While leaders are poring over data regarding the best time to reopen, scientists are gazing into their microscopes to see what might work to stop this virus.

There is a possible treatment from years of work to kill cancer. It is a drug that also appears to work against SARS-CoV-2.

Like so many scientists lending their brain power to the fight against COVID-19, University of Louisville Professor of Medicine Dr Paula Bates had an idea – and, thankfully, a drug she had already developed to treat different forms of cancer.

“As soon as I heard about the coronavirus and it became apparent it was a serious problem, I immediately started about what can I do to help and tried to find out as much as I could about the virus,” she said. “What we discovered, by chance, it was able to kill cancer cells without harming healthy cells. And we took it forward all the way to human clinical trials. And that’s why we’re excited about this recent discovery, is that this drug has already been tested in cancer patients. Those clinical trials suggested this is going to be a very safe treatment. The doctors who carried out those trials found the drug had very few side effects.”

The drug is a piece of synthetic DNA called an aptamer. It acts like an antibody by recognizing a protein on the surface of a cell – specifically, nucleolin. The drug binds to the protein, protecting the cell from being unlocked and invaded. Turns out that same protein plays a role when it comes to the novel coronavirus. 
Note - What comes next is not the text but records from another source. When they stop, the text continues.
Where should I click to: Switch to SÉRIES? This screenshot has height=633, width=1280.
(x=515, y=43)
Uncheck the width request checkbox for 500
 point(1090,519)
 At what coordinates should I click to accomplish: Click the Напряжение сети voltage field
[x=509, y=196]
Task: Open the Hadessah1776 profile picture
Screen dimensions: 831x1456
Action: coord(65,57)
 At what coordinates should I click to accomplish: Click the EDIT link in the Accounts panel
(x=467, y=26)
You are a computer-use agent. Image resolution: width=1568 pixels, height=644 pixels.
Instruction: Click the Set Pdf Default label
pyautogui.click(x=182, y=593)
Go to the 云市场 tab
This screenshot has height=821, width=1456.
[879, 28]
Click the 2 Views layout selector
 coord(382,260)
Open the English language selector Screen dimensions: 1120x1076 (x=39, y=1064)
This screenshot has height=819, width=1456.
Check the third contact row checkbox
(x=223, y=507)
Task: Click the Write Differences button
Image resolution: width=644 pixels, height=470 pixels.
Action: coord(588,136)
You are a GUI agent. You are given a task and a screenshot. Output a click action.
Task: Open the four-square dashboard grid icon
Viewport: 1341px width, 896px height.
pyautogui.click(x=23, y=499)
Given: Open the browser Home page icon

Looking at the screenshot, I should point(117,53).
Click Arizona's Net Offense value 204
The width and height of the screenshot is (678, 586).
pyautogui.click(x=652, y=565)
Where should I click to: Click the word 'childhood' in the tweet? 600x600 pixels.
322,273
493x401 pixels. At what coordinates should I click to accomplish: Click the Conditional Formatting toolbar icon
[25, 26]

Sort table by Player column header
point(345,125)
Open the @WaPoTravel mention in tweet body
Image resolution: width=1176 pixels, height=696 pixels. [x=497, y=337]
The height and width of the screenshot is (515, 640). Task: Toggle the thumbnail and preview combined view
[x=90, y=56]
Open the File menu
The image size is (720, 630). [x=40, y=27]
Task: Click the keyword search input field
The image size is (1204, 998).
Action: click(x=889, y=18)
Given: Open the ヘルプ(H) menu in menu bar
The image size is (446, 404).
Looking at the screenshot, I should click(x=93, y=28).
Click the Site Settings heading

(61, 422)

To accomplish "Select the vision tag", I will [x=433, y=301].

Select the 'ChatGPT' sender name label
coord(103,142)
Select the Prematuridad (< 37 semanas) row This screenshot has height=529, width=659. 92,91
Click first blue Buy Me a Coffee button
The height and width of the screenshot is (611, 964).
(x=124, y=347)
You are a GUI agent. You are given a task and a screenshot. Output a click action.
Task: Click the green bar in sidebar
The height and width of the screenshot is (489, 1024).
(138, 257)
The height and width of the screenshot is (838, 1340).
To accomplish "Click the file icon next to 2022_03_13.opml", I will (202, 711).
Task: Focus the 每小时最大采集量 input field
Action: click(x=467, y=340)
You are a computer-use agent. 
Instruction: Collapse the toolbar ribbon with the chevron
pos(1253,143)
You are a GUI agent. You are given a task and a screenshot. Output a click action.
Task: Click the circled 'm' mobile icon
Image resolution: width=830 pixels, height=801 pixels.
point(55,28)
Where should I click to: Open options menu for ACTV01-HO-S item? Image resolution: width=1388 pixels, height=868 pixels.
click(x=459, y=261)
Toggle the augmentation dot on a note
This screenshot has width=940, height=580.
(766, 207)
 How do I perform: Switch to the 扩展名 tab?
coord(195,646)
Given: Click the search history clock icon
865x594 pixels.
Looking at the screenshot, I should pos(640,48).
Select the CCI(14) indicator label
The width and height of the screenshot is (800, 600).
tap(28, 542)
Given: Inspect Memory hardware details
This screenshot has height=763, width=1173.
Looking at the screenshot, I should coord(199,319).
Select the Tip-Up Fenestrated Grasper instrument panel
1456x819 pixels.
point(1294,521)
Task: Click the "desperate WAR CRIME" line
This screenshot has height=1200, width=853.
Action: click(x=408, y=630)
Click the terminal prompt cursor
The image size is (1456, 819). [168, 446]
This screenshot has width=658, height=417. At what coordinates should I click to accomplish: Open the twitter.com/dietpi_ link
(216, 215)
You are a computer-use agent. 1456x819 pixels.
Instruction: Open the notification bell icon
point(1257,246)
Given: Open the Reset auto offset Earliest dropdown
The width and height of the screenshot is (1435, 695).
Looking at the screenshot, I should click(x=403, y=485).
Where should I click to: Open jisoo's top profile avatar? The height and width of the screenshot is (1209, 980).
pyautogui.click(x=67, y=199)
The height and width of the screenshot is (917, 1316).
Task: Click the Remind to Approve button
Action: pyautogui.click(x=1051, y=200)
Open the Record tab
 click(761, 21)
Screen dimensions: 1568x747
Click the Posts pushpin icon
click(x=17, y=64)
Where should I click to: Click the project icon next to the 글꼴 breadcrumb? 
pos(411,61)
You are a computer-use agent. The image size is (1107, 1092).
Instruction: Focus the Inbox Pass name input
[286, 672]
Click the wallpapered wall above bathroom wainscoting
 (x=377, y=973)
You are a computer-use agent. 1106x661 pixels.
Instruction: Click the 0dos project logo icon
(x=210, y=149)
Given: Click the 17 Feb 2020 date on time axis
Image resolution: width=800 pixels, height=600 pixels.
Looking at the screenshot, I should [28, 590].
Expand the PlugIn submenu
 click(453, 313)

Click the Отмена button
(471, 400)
“We have done those proof of concept experiments where we have looked at cells infected with the new coronavirus and we found that this experimental drug is able to block the infection of those cells by the coronavirus,” Bates said. “Which in turn, we believe blocks numerous stages of the virus getting into the cell and replicating.”

The experiments were done at U of L’s biocontainment laboratory, one of only 12 regional and two national labs in the United States where researchers work with infectious agents, including SARS-CoV-2.

“The excitement is driven by the fact we believe this is going to be safe in humans, and we have shown, albeit only in a petri dish, it has some activity against the virus,” Bates said.

Bates believes the drug, delivered via infusion, could work two ways – as a therapy in newly infected patients to stop the virus from replicating and in those already severely ill to help reduce viral load.

“Speed is of the essence and we’ll do everything we can to make it happen sooner rather than later as long as we can get that approval from the FDA,” she said.

While the world waits for a vaccine new treatments are critical.

Bates and her team hope the FDA will fast-track approval so the drug can be tested in COVID-19 patients within a few months, a process that normally would take years.